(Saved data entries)
⁂
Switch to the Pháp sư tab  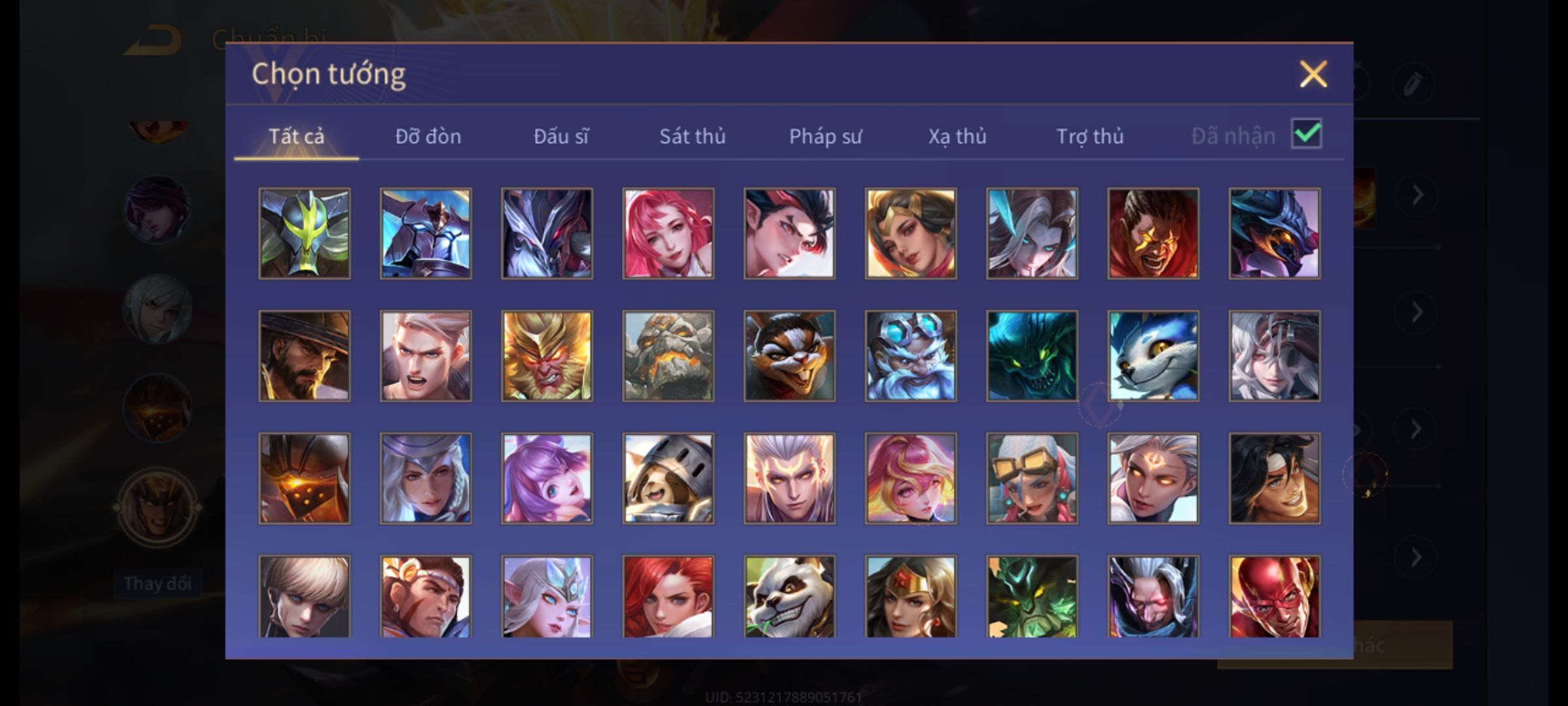coord(825,136)
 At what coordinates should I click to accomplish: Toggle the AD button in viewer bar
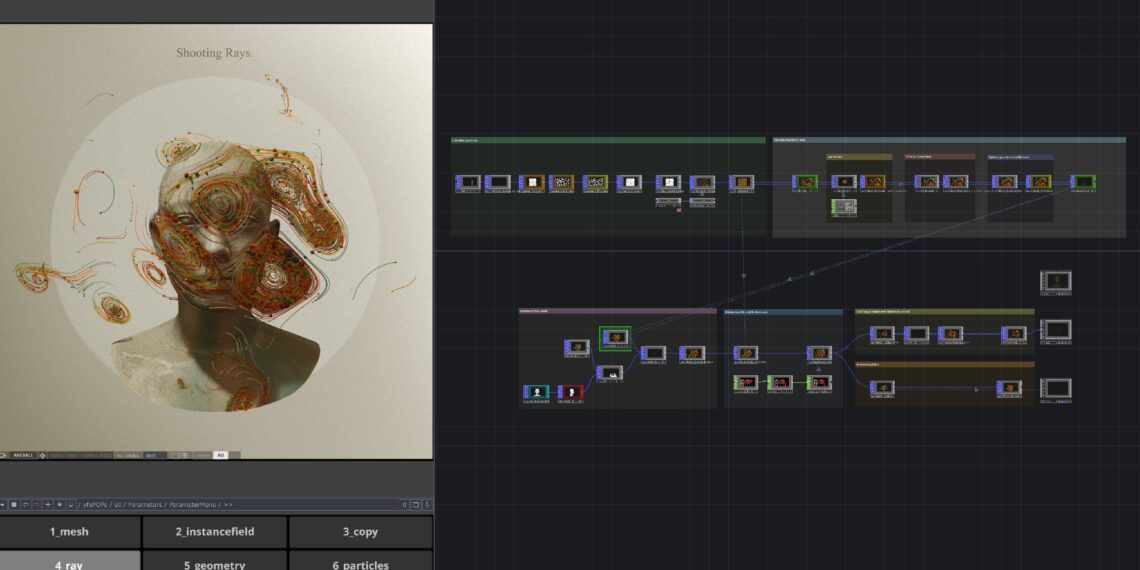(x=221, y=455)
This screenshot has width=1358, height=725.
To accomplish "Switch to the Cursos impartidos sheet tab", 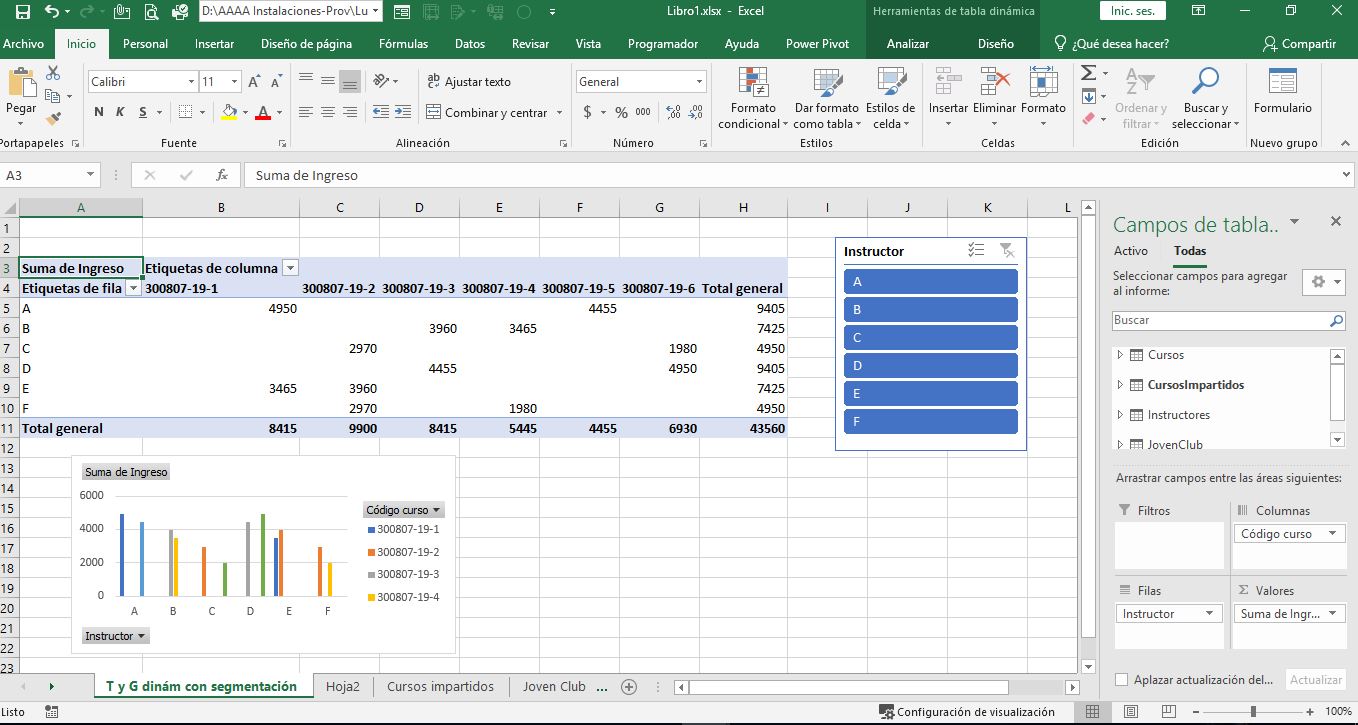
⁂
▶ **Required action**
Exactly the lines from the one that contains "This screenshot has width=1358, height=725." through the last line of the records should be set down, and the pictures should be dropped.

▶ **Completed task**
This screenshot has width=1358, height=725.
To accomplish "Switch to the Cursos impartidos sheet tab", 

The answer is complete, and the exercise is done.